Lines of data:
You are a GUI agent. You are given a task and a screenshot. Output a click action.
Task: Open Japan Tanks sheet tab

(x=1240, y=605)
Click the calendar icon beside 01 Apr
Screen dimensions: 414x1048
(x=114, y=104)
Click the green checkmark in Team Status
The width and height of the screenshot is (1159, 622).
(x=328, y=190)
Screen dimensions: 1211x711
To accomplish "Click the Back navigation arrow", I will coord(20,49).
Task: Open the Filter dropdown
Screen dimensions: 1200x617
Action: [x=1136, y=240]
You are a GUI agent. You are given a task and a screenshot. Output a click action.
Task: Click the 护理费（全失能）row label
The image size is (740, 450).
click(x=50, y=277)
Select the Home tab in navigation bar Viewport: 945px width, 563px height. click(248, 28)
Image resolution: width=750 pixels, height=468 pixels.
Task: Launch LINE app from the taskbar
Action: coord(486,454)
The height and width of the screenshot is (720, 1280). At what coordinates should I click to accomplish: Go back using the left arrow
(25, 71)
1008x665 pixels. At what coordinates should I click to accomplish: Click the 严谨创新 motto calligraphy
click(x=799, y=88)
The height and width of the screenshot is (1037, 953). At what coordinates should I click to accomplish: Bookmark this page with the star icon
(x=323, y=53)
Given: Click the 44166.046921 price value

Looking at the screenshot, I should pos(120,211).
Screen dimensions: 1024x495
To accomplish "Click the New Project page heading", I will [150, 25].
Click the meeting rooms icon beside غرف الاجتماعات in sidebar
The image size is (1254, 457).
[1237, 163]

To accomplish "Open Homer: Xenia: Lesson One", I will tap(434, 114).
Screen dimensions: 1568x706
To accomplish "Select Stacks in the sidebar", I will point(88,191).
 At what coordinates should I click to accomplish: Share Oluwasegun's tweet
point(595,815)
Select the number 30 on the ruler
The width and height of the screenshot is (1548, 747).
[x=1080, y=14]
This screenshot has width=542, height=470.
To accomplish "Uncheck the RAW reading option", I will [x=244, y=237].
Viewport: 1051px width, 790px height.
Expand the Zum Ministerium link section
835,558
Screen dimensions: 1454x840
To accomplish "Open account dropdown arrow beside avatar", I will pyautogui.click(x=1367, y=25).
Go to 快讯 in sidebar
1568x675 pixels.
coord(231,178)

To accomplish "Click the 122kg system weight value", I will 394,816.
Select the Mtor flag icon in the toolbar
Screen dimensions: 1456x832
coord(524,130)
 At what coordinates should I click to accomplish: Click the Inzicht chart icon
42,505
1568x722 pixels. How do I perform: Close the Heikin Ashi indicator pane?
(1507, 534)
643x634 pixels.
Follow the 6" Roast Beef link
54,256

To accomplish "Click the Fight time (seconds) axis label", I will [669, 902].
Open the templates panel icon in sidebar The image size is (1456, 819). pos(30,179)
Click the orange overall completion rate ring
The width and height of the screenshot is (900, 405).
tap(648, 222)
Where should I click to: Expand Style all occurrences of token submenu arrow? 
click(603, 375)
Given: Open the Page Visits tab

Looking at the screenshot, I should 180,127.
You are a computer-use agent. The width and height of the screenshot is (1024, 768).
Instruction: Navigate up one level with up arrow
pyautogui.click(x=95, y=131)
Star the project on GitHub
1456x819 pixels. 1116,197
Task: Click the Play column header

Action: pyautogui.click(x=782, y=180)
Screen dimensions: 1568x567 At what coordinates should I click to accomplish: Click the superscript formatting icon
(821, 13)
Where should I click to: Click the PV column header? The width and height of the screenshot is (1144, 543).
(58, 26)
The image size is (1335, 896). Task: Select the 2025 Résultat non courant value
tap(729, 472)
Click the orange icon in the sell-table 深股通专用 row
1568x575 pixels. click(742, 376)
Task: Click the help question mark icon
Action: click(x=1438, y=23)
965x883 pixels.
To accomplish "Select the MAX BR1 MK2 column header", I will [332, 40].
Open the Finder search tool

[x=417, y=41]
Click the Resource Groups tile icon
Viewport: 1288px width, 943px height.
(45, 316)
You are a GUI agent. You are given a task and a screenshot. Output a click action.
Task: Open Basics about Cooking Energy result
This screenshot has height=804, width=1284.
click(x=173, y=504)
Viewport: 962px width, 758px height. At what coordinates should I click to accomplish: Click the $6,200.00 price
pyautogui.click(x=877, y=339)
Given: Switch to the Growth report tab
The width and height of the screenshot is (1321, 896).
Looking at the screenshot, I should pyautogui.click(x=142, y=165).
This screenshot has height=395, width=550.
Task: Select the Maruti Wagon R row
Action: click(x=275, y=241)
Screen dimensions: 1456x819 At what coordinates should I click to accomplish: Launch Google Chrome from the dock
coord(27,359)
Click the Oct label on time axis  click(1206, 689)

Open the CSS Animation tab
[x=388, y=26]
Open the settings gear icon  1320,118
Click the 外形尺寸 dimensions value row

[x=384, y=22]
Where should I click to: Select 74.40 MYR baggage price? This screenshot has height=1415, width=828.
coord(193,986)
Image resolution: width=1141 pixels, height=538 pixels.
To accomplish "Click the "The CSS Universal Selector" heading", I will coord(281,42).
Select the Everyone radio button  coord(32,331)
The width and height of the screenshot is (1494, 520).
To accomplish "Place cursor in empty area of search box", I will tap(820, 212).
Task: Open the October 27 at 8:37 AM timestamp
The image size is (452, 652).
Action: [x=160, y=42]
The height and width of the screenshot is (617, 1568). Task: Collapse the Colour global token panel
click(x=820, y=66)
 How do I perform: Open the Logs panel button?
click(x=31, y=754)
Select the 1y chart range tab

*INSTRUCTIONS FOR THE TASK:*
Render every line of the records as a JSON list of strings, one string per line, leaving out blank lines.

*WRITTEN SOLUTION:*
[
  "You are a GUI agent. You are given a task and a screenshot. Output a click action.",
  "Task: Open Japan Tanks sheet tab",
  "(x=1240, y=605)",
  "Click the calendar icon beside 01 Apr",
  "Screen dimensions: 414x1048",
  "(x=114, y=104)",
  "Click the green checkmark in Team Status",
  "The width and height of the screenshot is (1159, 622).",
  "(x=328, y=190)",
  "Screen dimensions: 1211x711",
  "To accomplish \"Click the Back navigation arrow\", I will coord(20,49).",
  "Task: Open the Filter dropdown",
  "Screen dimensions: 1200x617",
  "Action: [x=1136, y=240]",
  "You are a GUI agent. You are given a task and a screenshot. Output a click action.",
  "Task: Click the 护理费（全失能）row label",
  "The image size is (740, 450).",
  "click(x=50, y=277)",
  "Select the Home tab in navigation bar Viewport: 945px width, 563px height. click(248, 28)",
  "Image resolution: width=750 pixels, height=468 pixels.",
  "Task: Launch LINE app from the taskbar",
  "Action: coord(486,454)",
  "The height and width of the screenshot is (720, 1280). At what coordinates should I click to accomplish: Go back using the left arrow",
  "(25, 71)",
  "1008x665 pixels. At what coordinates should I click to accomplish: Click the 严谨创新 motto calligraphy",
  "click(x=799, y=88)",
  "The height and width of the screenshot is (1037, 953). At what coordinates should I click to accomplish: Bookmark this page with the star icon",
  "(x=323, y=53)",
  "Given: Click the 44166.046921 price value",
  "Looking at the screenshot, I should pos(120,211).",
  "Screen dimensions: 1024x495",
  "To accomplish \"Click the New Project page heading\", I will [150, 25].",
  "Click the meeting rooms icon beside غرف الاجتماعات in sidebar",
  "The image size is (1254, 457).",
  "[1237, 163]",
  "To accomplish \"Open Homer: Xenia: Lesson One\", I will tap(434, 114).",
  "Screen dimensions: 1568x706",
  "To accomplish \"Select Stacks in the sidebar\", I will point(88,191).",
  " At what coordinates should I click to accomplish: Share Oluwasegun's tweet",
  "point(595,815)",
  "Select the number 30 on the ruler",
  "The width and height of the screenshot is (1548, 747).",
  "[x=1080, y=14]",
  "This screenshot has width=542, height=470.",
  "To accomplish \"Uncheck the RAW reading option\", I will [x=244, y=237].",
  "Viewport: 1051px width, 790px height.",
  "Expand the Zum Ministerium link section",
  "835,558",
  "Screen dimensions: 1454x840",
  "To accomplish \"Open account dropdown arrow beside avatar\", I will pyautogui.click(x=1367, y=25).",
  "Go to 快讯 in sidebar",
  "1568x675 pixels.",
  "coord(231,178)",
  "To accomplish \"Click the 122kg system weight value\", I will 394,816.",
  "Select the Mtor flag icon in the toolbar",
  "Screen dimensions: 1456x832",
  "coord(524,130)",
  " At what coordinates should I click to accomplish: Click the Inzicht chart icon",
  "42,505",
  "1568x722 pixels. How do I perform: Close the Heikin Ashi indicator pane?",
  "(1507, 534)",
  "643x634 pixels.",
  "Follow the 6\" Roast Beef link",
  "54,256",
  "To accomplish \"Click the Fight time (seconds) axis label\", I will [669, 902].",
  "Open the templates panel icon in sidebar The image size is (1456, 819). pos(30,179)",
  "Click the orange overall completion rate ring",
  "The width and height of the screenshot is (900, 405).",
  "tap(648, 222)",
  "Where should I click to: Expand Style all occurrences of token submenu arrow? ",
  "click(603, 375)",
  "Given: Open the Page Visits tab",
  "Looking at the screenshot, I should 180,127.",
  "You are a computer-use agent. The width and height of the screenshot is (1024, 768).",
  "Instruction: Navigate up one level with up arrow",
  "pyautogui.click(x=95, y=131)",
  "Star the project on GitHub",
  "1456x819 pixels. 1116,197",
  "Task: Click the Play column header",
  "Action: pyautogui.click(x=782, y=180)",
  "Screen dimensions: 1568x567 At what coordinates should I click to accomplish: Click the superscript formatting icon",
  "(821, 13)",
  "Where should I click to: Click the PV column header? The width and height of the screenshot is (1144, 543).",
  "(58, 26)",
  "The image size is (1335, 896). Task: Select the 2025 Résultat non courant value",
  "tap(729, 472)",
  "Click the orange icon in the sell-table 深股通专用 row",
  "1568x575 pixels. click(742, 376)",
  "Task: Click the help question mark icon",
  "Action: click(x=1438, y=23)",
  "965x883 pixels.",
  "To accomplish \"Select the MAX BR1 MK2 column header\", I will [332, 40].",
  "Open the Finder search tool",
  "[x=417, y=41]",
  "Click the Resource Groups tile icon",
  "Viewport: 1288px width, 943px height.",
  "(45, 316)",
  "You are a GUI agent. You are given a task and a screenshot. Output a click action.",
  "Task: Open Basics about Cooking Energy result",
  "This screenshot has height=804, width=1284.",
  "click(x=173, y=504)",
  "Viewport: 962px width, 758px height. At what coordinates should I click to accomplish: Click the $6,200.00 price",
  "pyautogui.click(x=877, y=339)",
  "Given: Switch to the Growth report tab",
  "The width and height of the screenshot is (1321, 896).",
  "Looking at the screenshot, I should pyautogui.click(x=142, y=165).",
  "This screenshot has height=395, width=550.",
  "Task: Select the Maruti Wagon R row",
  "Action: click(x=275, y=241)",
  "Screen dimensions: 1456x819 At what coordinates should I click to accomplish: Launch Google Chrome from the dock",
  "coord(27,359)",
  "Click the Oct label on time axis  click(1206, 689)",
  "Open the CSS Animation tab",
  "[x=388, y=26]",
  "Open the settings gear icon  1320,118",
  "Click the 外形尺寸 dimensions value row",
  "[x=384, y=22]",
  "Where should I click to: Select 74.40 MYR baggage price? This screenshot has height=1415, width=828.",
  "coord(193,986)",
  "Image resolution: width=1141 pixels, height=538 pixels.",
  "To accomplish \"Click the \"The CSS Universal Selector\" heading\", I will coord(281,42).",
  "Select the Everyone radio button  coord(32,331)",
  "The width and height of the screenshot is (1494, 520).",
  "To accomplish \"Place cursor in empty area of search box\", I will tap(820, 212).",
  "Task: Open the October 27 at 8:37 AM timestamp",
  "The image size is (452, 652).",
  "Action: [x=160, y=42]",
  "The height and width of the screenshot is (617, 1568). Task: Collapse the Colour global token panel",
  "click(x=820, y=66)",
  " How do I perform: Open the Logs panel button?",
  "click(x=31, y=754)",
  "Select the 1y chart range tab"
]